A study by Arpan Shailesh Yagnik uncovered that advertisements push negative portrayals and stereotypes of menstruation. Advertisements pushed narratives of women’s absence of social activities and women’s inability to work while on their period. This can reinforce the stigma that women act differently than they usually do and should remain confined at home while on their period, as opposed to enacting their regular routine. The inability to work leads women to question their abilities when on their period and supports the stigmatized idea that women should stay home while on their period instead of out in public areas.
Matthews’s study continues and finds that menstrual product advertisements exploit the concern of menstrual hygiene and push the idea of their product’s ability to solve the hygiene issue. Menstruation stigma relates periods as a dirty process, leading to misconceptions of the urgency to clean the body using different methods. Advertisements propel the thought of women’s bodies as unclean while on their period and present the product as a tool for cleaning the body.
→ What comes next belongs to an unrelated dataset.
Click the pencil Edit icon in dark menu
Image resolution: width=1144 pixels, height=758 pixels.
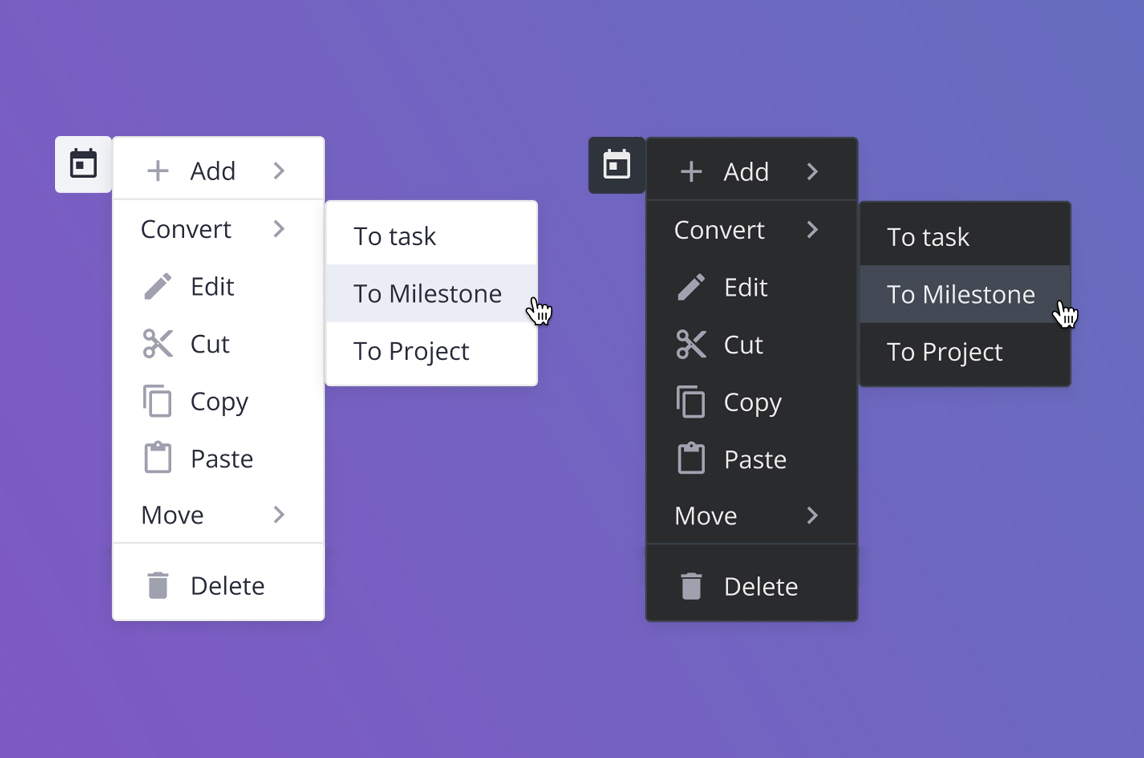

Others can argue that companies possess disinterest in putting menstrual stigma in their advertisements. Although conveying said stigma may not remain the true intention, advertisements’ effect on public opinion stays significant. Advertisements can influence consumers’ views on purchasing products and influencing buying habits. They can also become a source women look to as an educational source for periods and gain information from. Yagnik’s study also found that companies’ roots of greed influence their advertising actions to push negative ideas about menstruation. Menstrual product companies also rely on consumer behavior to gain revenue. Always, a prevalent menstrual product company generated $5 million off of sales, putting prominence on the role of consumer behaviors to continue gaining profits.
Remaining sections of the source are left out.